▸ Work task
Check each statement against the account of living with HIV below, answering yes or no and quoting the words from the account that decide it. (a) The AIDS Medical Unit closes at 12pm on Wednesdays. (b) The writer's lowest CD4 count was 300. (c) Undetectable status was first reached in October 2009.

On Wednesday 24 April 2002 at 7.30am I got a call from my doctor saying the blood test had come back and that he had to see me. I said to him “It’s positive isn’t it? Otherwise you wouldn’t call me.” To which he replied “Yes but I’m not supposed to tell you that on the phone.”
I went in at 11.30am to see him and he told me that I was HIV+. He gave me the phone number of the AIDS Medical Unit and told me to call them when I got home. However, before I left he wanted me to have a second blood test and by the time I got home it was after 12pm. The AIDS Medical Unit (at Biala) closes at 12pm on Wednesdays and the next day was a public holiday (ANZAC Day), this was the beginning of my emotional roller coaster.
At diagnosis, my CD4 count was 590 and back in 2002 the belief was that you didn’t need to go on medication until your CD4 dropped to below 300 or the medications wouldn’t work. To add to this, in June 2003 I was diagnosed with Type 2 Diabetes, this I believe was brought on by the HIV diagnosis.
In 2006 my CD4 had dropped to below 300, so we had a talk about starting treatment. This was a scary time for me, it was the next step in accepting I had HIV and would have to take medications for the rest of my life. As a child I had Epilepsy and had to take medication for it everyday and I hated it. I finally went off them in 1986 and haven’t had a fit since 1980.
I’m not sure when in 2006 I started but I went on a medical trial so I got all my medications FREE!! I started taking TMC114 (later named Darunavir) when my CD4 reached 274 (the lowest I’ve ever been). It took my body some years to become Undetectable, I finally got there in October 2009.
Since then I’ve changed medications to Truvada, Ritonavir and Atazanavir and are in talks about another change next year to Triumeq one tablet once a day, now my CD4 count is over 600 (the highest I’ve been is 800) and I’ve maintained my Undetectable status since 2009. I feared becoming HIV+, I feared going on medications and now I’m learning that a life lived in Fear is a life half lived which is why I’m learning to live with hope instead of fear.

▸ Stored data entries
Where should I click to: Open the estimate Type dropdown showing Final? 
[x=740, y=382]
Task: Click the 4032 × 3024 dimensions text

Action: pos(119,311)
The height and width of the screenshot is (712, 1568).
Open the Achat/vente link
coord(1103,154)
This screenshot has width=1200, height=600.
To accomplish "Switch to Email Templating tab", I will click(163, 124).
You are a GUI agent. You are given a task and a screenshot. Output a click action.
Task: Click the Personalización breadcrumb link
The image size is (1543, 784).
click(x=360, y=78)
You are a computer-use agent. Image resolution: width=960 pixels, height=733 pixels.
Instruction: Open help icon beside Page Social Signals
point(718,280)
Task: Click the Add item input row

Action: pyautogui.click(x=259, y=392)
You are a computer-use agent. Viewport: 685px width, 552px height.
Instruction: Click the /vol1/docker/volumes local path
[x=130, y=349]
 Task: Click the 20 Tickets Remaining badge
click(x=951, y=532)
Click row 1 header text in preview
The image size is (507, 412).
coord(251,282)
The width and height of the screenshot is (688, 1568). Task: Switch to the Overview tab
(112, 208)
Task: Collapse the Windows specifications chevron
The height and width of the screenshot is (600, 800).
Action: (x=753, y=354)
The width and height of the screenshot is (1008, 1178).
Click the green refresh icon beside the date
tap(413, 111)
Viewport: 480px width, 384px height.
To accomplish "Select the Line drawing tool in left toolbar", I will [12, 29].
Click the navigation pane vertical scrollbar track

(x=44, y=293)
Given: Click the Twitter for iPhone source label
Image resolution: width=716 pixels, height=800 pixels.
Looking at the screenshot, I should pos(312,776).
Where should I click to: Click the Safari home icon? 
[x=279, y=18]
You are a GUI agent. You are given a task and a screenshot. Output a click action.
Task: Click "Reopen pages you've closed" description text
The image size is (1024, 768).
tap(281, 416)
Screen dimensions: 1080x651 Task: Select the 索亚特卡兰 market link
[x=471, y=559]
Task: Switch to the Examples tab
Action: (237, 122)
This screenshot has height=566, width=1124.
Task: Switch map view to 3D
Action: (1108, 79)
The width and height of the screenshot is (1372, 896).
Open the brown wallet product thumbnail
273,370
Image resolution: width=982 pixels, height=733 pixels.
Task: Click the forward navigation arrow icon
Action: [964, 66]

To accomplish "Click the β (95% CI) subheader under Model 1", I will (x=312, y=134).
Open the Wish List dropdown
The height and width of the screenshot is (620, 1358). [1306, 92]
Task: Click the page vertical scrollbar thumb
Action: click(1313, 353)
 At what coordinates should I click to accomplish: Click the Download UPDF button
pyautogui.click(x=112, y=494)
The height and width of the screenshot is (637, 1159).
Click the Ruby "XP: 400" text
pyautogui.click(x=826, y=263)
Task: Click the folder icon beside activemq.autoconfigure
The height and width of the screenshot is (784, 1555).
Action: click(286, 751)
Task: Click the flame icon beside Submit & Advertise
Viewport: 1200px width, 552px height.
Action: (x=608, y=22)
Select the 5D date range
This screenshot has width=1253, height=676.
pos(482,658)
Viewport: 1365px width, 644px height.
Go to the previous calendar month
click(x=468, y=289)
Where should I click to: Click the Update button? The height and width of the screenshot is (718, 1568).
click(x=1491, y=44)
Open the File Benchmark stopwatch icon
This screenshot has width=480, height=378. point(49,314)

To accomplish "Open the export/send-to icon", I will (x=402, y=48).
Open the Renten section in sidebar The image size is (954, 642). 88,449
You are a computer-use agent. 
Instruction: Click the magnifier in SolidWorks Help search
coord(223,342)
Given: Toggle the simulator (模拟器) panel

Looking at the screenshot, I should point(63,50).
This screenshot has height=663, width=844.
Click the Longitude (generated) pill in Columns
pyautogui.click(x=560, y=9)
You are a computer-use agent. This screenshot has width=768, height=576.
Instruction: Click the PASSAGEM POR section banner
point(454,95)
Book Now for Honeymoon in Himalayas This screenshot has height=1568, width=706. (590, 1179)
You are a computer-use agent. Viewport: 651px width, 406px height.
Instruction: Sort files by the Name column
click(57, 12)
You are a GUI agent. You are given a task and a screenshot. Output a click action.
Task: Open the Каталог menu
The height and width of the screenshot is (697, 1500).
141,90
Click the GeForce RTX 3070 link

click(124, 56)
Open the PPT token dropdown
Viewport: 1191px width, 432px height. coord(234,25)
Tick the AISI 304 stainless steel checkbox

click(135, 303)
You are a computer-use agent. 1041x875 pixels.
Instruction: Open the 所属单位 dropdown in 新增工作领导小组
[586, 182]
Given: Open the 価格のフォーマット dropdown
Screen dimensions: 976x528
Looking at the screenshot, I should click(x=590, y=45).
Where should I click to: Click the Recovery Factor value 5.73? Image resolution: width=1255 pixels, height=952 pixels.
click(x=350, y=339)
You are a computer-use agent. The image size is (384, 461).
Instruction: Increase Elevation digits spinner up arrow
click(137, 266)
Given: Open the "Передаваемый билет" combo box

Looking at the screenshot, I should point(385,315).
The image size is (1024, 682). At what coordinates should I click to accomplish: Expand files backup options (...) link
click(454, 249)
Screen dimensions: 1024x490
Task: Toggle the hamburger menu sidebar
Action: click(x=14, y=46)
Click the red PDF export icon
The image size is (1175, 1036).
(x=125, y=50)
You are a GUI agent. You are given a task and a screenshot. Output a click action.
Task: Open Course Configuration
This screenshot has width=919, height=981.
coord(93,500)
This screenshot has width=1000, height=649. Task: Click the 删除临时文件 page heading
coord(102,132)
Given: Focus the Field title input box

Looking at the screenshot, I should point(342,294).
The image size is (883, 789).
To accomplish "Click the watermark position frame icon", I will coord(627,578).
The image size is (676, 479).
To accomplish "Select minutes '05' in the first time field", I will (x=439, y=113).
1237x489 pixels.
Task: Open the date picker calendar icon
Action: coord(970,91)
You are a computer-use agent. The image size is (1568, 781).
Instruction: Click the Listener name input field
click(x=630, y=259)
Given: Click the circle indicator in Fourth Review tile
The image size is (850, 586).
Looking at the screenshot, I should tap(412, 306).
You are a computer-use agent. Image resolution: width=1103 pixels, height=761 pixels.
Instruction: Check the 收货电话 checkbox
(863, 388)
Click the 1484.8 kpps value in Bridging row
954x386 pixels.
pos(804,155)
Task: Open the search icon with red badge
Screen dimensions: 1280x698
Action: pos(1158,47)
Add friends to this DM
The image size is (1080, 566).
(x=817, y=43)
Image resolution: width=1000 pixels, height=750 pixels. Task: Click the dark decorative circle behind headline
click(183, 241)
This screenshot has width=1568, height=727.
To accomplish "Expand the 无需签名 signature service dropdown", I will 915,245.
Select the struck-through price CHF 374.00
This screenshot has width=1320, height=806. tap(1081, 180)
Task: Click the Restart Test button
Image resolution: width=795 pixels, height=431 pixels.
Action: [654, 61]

▸ Output
(a) Yes: "The AIDS Medical Unit (at Biala) closes at 12pm on Wednesdays"
(b) No: "when my CD4 reached 274 (the lowest I’ve ever been)"
(c) Yes: "It took my body some years to become Undetectable, I finally got there in October 2009."